でも、実家には帰りたくなかった。だから厳格な父や祖父を納得させるだけのそれなりの仕事に就く必要があった。

 

就活は完敗した。就活なんて気持ち悪いと思っていたらまわりの人はすでに大手企業や公務員に仕事が決まっていた。焦って就活を始めたが時すでに遅しとはこのこと。成績なんて中の下だった私に誇れるものといえば、サークルだけだったが、副部長なんてあってもなくても構わなかった肩書きなんて、いまどきの就活ではほとんどの人が使っているものだった。
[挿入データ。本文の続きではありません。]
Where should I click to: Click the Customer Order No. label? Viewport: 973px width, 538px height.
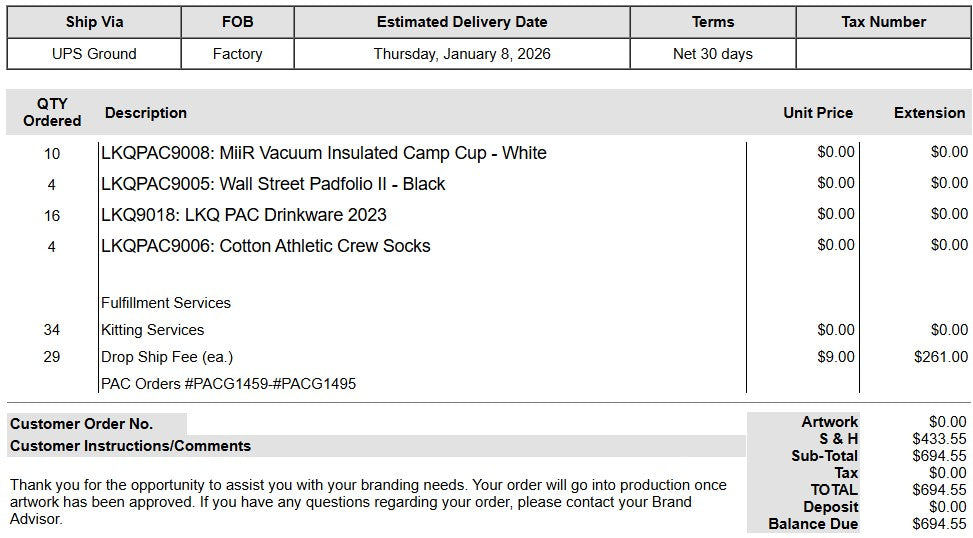tap(82, 424)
自慢できるような業績も残せなかった。後輩をうまく育て上げることすらできなかった。

 

最後の最後で拾ってくれた会社は、いわゆるブラック企業というものではなかったが、私には、とうてい受け入れられない考えを持つ会社だった。

 

 

そしてなにより、私には他にやりたいことがあった。小説を書くことだ。

 

 

もちろんそれで有名になろうとは思っていないし、出来ないだろうとすでに諦めていた。高校生まで友達に夢を話していたが、今では仲の良いひとにすら言わなかった。すごいねー!とうわべでは言っても、心の中で笑われる、ばかにされることは明白だった。その年齢でまだそんなこと言ってるの?そっかあ無理なのにいまだに信じてるんだなあ。ちょっと痛いかも・・・・。

 

そんな空気をひしひしと感じ始めて以来、私は決して口には出さず、心にだけ留めた。

 

自分でも無理だとわかっていながら。

 

 

それでも書きたいという微かなホタルの光のような弱々しい欲望にしがみついて。

 

 

 

結局その日もなんとか難を逃れた。難ってなんだろう。怒りの嵐をやりすごしたことか、部署異動させられなかったことか、クビにならなかったことか。そもそも逃れたのが良かったことだったのかは分からない。

 

 

時々思う。

辞表を突きつけて辞めますと言えたら。

会社をずる休みして寝過ごせたら。

ある日突然出勤しなくなって、そのままどこか遠くへ行けたら。

 

 

けれども、私にはどれも出来なかった。出勤しなかった次の日のことを考えれば、行くことよりもさらに憂鬱だった。胃の辺りがきりきりと痛む。大学受験に失敗した高校3年の夏を思い出す懐かしい痛みだ。あの頃ちぎれるような痛みに苦しみながら浪人し、晴れて目指した大学に行けた私は、こんなことをするために頑張ったのだろうか。

 

だとしたら、なんてばかみたいな努力だったんだろう。

 

 

こんな未来が待っているのだと知ったら。

今頃ここにいないのか。

 

いいや。わたしは自嘲気味に笑った。そんな度胸なんてない。もはやどうしようもない人生を生きるしかないのだろう。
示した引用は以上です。